[start]
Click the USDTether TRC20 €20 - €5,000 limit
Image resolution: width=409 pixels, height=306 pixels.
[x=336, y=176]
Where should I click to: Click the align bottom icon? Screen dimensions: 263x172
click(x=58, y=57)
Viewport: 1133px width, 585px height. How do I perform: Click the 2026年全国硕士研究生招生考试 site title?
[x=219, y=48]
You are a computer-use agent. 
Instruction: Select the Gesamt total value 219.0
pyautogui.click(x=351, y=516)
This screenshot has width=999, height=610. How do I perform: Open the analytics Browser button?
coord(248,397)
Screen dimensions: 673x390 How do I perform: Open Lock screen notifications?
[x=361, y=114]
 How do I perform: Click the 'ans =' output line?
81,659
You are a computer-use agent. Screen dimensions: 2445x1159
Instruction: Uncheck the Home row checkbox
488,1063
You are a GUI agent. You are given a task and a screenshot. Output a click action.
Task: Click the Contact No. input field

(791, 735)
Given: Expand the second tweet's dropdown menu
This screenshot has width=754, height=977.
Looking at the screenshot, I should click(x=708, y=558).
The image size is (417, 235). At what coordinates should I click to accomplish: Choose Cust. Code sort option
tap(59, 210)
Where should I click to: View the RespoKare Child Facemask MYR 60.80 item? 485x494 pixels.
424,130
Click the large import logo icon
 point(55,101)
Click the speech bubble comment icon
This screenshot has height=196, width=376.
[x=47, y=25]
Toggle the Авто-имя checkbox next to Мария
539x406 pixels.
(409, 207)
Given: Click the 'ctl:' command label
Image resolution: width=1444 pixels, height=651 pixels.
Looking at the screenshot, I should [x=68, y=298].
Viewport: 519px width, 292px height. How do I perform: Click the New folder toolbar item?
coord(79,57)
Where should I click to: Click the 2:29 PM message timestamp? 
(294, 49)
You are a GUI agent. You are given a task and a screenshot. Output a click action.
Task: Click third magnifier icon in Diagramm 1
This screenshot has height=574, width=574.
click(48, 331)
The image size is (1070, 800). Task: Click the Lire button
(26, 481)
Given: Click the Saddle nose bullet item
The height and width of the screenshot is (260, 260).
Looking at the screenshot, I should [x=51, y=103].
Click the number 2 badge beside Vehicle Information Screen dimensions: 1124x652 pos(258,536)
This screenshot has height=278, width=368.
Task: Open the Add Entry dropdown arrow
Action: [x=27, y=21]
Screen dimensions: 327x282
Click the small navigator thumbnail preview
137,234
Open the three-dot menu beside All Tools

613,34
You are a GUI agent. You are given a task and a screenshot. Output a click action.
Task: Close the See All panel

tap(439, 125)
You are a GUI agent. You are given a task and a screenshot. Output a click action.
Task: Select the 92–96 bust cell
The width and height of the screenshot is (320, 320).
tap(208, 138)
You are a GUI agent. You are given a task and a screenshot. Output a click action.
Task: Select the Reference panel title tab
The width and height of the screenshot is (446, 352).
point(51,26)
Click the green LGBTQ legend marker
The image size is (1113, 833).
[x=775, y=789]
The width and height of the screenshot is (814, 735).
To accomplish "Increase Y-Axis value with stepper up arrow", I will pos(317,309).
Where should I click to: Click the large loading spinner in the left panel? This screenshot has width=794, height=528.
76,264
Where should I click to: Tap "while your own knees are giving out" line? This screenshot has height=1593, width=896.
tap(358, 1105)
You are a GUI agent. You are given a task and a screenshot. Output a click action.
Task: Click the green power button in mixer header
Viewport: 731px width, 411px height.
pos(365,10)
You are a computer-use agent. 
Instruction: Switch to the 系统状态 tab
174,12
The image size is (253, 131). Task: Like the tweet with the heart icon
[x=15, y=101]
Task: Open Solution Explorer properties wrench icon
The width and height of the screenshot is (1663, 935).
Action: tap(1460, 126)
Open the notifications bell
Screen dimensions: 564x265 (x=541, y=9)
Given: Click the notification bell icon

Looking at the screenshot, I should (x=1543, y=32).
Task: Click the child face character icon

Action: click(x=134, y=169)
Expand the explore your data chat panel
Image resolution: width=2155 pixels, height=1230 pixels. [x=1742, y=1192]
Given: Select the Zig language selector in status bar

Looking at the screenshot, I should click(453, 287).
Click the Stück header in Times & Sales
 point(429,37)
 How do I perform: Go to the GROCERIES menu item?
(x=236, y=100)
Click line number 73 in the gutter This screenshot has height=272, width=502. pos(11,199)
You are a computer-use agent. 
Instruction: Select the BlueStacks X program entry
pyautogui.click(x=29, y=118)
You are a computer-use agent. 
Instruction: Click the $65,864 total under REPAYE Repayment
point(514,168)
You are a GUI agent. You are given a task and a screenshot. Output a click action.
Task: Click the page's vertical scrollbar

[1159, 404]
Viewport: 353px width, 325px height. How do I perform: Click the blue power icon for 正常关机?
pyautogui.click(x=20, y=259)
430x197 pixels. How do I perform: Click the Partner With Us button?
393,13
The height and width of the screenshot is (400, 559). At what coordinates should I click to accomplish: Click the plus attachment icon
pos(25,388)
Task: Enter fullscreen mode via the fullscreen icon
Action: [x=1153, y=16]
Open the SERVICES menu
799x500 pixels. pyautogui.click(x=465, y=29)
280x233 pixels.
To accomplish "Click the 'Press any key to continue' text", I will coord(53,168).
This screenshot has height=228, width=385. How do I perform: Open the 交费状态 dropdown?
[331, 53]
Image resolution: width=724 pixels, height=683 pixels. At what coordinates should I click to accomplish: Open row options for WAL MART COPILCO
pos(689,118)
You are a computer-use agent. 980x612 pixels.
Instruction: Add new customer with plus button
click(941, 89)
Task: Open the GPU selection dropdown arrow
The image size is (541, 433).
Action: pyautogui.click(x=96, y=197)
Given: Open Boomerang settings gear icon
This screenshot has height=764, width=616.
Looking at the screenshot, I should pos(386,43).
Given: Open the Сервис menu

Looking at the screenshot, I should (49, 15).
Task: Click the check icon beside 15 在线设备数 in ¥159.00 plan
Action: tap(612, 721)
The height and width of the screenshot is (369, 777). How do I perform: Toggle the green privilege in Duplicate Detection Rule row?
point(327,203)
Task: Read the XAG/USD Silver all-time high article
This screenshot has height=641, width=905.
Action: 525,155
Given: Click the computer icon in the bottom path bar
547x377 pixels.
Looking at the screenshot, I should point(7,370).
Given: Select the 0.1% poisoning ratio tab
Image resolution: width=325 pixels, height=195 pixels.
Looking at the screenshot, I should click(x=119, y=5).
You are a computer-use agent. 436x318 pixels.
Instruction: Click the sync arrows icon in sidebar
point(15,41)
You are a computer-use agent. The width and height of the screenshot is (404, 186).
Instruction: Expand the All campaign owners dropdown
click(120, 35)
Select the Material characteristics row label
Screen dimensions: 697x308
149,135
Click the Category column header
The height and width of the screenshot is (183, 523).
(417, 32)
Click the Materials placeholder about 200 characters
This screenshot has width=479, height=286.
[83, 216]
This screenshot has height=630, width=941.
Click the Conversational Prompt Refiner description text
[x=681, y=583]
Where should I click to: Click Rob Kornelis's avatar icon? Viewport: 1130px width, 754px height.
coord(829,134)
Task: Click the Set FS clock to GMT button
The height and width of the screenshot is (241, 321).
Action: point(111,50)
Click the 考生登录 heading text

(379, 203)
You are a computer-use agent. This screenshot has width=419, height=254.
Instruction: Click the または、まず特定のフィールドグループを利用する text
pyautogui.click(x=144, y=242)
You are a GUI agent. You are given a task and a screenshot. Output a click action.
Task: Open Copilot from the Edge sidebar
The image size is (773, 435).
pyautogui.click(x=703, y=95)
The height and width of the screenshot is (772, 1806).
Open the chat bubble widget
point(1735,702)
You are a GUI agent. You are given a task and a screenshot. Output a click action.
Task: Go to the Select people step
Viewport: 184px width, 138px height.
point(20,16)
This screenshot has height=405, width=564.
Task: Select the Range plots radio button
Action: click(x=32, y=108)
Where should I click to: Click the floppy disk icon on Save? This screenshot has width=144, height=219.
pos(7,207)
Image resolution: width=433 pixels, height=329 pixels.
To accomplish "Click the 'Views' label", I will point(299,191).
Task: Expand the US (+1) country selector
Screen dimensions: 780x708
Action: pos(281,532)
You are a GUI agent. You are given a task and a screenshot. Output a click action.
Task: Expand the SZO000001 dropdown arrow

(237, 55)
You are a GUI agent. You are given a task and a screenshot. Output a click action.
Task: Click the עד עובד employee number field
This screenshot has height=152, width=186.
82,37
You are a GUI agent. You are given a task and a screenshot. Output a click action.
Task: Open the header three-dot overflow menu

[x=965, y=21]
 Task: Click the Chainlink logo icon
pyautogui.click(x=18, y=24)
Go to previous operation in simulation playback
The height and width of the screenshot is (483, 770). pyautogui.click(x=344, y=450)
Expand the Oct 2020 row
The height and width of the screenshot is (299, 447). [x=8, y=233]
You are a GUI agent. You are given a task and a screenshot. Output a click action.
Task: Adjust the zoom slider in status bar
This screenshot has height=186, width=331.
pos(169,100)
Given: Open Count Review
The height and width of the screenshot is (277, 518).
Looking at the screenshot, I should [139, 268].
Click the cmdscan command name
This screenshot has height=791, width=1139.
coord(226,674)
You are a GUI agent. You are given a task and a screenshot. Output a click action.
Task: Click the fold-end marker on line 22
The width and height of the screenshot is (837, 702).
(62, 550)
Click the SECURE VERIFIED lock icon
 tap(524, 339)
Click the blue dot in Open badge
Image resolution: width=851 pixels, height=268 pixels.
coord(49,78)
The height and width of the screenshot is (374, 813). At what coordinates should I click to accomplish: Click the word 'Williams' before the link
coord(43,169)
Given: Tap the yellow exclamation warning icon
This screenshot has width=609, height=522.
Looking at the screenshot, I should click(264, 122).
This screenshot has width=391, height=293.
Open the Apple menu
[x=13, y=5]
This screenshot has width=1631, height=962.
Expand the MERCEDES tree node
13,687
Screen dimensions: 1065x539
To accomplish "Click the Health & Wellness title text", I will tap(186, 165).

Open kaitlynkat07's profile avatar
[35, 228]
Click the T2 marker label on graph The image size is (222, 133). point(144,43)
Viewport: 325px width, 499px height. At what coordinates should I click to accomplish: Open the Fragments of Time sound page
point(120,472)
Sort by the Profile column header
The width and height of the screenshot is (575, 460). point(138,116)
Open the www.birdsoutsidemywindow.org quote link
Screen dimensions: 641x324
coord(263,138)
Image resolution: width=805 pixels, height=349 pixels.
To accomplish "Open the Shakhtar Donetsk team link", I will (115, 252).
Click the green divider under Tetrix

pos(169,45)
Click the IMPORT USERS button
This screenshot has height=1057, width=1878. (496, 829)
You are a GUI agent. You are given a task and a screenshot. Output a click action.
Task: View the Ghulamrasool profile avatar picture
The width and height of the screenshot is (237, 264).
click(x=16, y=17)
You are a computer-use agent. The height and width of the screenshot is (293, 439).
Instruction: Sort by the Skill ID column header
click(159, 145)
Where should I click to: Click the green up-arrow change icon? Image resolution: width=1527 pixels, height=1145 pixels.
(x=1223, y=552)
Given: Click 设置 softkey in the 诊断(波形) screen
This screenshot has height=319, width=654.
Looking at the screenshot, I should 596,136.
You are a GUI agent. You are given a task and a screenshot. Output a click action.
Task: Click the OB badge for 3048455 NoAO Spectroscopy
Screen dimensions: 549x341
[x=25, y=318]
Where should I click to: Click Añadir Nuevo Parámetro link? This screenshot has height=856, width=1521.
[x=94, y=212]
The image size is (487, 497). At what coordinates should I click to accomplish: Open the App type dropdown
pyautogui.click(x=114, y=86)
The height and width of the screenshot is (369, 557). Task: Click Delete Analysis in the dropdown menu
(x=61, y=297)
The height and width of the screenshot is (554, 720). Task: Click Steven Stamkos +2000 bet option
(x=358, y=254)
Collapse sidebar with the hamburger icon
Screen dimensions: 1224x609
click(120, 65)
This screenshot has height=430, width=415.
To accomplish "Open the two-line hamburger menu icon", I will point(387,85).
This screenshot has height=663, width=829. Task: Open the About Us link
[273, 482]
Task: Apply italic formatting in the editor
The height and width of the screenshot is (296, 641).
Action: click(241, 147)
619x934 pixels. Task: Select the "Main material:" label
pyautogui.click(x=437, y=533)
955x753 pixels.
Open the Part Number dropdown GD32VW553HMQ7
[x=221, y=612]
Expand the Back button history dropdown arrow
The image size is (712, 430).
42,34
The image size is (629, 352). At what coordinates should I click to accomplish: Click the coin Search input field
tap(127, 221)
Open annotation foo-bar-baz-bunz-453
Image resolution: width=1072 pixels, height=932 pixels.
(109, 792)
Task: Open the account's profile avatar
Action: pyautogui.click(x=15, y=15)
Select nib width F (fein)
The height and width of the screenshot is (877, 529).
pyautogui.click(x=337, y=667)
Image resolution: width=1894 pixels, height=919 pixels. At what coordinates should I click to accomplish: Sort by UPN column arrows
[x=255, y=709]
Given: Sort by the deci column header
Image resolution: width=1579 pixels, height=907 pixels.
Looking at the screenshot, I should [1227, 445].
[end]
# TASK DESCRIPTION
Arrange the entries, from the first line through the line with "coord(248,397)", as a Markdown table with the columns Row and Line text, numbering each row and leaving out any blank lines.

# EXPECTED OUTPUT
| Row | Line text |
|---|---|
| 1 | Click the USDTether TRC20 €20 - €5,000 limit |
| 2 | Image resolution: width=409 pixels, height=306 pixels. |
| 3 | [x=336, y=176] |
| 4 | Where should I click to: Click the align bottom icon? Screen dimensions: 263x172 |
| 5 | click(x=58, y=57) |
| 6 | Viewport: 1133px width, 585px height. How do I perform: Click the 2026年全国硕士研究生招生考试 site title? |
| 7 | [x=219, y=48] |
| 8 | You are a computer-use agent.  |
| 9 | Instruction: Select the Gesamt total value 219.0 |
| 10 | pyautogui.click(x=351, y=516) |
| 11 | This screenshot has width=999, height=610. How do I perform: Open the analytics Browser button? |
| 12 | coord(248,397) |